From the listing below, return every line with the string "agent" in it.

(DATA IN THIS EXERCISE)

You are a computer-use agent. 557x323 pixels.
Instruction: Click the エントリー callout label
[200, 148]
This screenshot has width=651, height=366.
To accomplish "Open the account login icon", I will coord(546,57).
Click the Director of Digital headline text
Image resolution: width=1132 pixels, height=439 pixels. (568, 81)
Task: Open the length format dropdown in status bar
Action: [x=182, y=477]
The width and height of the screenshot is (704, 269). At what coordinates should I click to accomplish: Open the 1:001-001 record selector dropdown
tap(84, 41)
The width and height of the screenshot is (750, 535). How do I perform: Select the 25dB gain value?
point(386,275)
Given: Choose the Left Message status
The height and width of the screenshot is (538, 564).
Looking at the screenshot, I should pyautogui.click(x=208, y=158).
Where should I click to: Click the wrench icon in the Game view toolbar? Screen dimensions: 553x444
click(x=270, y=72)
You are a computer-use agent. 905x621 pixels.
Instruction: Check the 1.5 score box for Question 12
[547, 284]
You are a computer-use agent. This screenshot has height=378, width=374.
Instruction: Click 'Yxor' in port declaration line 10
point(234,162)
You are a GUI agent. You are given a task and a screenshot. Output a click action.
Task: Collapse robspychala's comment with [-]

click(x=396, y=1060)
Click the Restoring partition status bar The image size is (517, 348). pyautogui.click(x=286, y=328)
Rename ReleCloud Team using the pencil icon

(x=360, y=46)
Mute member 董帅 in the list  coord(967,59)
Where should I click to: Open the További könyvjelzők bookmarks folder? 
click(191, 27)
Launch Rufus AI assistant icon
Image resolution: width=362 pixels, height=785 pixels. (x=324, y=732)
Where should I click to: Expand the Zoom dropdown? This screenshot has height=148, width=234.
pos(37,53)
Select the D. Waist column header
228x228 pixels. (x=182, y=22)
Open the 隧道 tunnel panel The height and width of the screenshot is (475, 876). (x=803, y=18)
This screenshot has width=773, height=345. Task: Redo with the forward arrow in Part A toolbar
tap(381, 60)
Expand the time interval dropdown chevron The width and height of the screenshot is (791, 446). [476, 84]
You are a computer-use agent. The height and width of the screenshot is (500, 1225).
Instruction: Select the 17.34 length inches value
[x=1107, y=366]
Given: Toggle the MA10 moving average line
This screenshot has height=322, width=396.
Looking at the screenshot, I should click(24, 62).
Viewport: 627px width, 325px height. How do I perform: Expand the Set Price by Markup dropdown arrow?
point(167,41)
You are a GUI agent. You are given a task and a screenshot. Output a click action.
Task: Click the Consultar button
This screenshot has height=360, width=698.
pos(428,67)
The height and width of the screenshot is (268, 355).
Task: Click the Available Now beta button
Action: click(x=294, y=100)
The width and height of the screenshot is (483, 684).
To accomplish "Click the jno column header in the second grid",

(End DATA IN THIS EXERCISE)

• [RESPONSE TO THIS TASK]
You are a computer-use agent. 557x323 pixels.
You are a computer-use agent. 905x621 pixels.
You are a computer-use agent. This screenshot has height=378, width=374.
You are a GUI agent. You are given a task and a screenshot. Output a click action.
You are a computer-use agent. The height and width of the screenshot is (500, 1225).
You are a GUI agent. You are given a task and a screenshot. Output a click action.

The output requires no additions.